Infection in retinal pigment epithelial cells is expected to promote choroidal neovascularization. However, this is a rare situation during OT. Indeed, a recent study showed that the RPE produces Pigment Epithelial Derived Factor (PEDF) within hours of infection [14]. PEDF is an antiangiogenic factor, and its release at an early stage in the infection may prevent choroidal neovascularization [17].
Humans have a wide range of immune response-related genes with different polymorphisms, creating a particular risk profile with different pathogenetic mechanisms for each individual.

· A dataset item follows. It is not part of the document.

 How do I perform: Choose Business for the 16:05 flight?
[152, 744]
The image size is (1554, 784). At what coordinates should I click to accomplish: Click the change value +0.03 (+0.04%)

The RPE upregulates the expression of major histocompatibility complex (MHC) class I and class II to present parasite antigens in the eye [18][19]. Tachyzoite-infected human RPE produces Granulocyte-Macrophage Colony-Stimulating Factor (GM-CSF), Interleukin 6 (IL-6), and IL-18, activating neutrophils and leading to the production of reactive oxygen species and inflammatory cytokines such as Tumour Necrosis Factor (TNF)-α and IL-1β, which may trigger retinal damage associated to OT [20]. On the other hand, IL-6 has been reported to antagonize the activity of ocular Transforming Growth Factor β (TGF-β, an anti-inflammatory cytokine), which would inhibit natural killer cell activity and Nitric Oxide production, allowing parasite survival [21].
There are at least 16 haplogroups of T. gondii, grouped in six clades based on the single-nucleotid polymorphisms across the genome [22]. The most investigated types are I, II and III (haplogroups 1, 2 and 3). In the United States, Toxoplasma strain type has been identified as an important factor that determines the severity of congenital toxoplasmosis [23]. Different recombinant (atypical) strains, such as Type x (haplogroup 12), are associated with severe disease in patients with AIDS and OT in North, Central and South America [24][25]. In Europe, Type II strain accounts for 70–80% of human infections [25]. In immunocompromised individuals with OT, genotype II accounts for 85% of the cases [26]. Among Toxoplasma-infected German uveitis patients with OT, a novel nonreactive serotype in 44% of cases, and Type II in 41% of cases, were observed [27].
Even though Toxoplasma is a well-studied parasite, the mechanisms behind human OT are still far from being elucidated. So far, it has been shown that the parasite might have different strategies to successfully persist in the host, entering the retina by at least three different routes. Then, the tachyzoites migrate across the retinal layers, spreading the infection within the inner retina. However, there is still work ahead to identify the cells most affected and to gain more knowledge about the immune response. New ex vivo models to study OT will surely help answering these and other questions that might occur on the way towards a better understanding of T. gondii infection of the retina.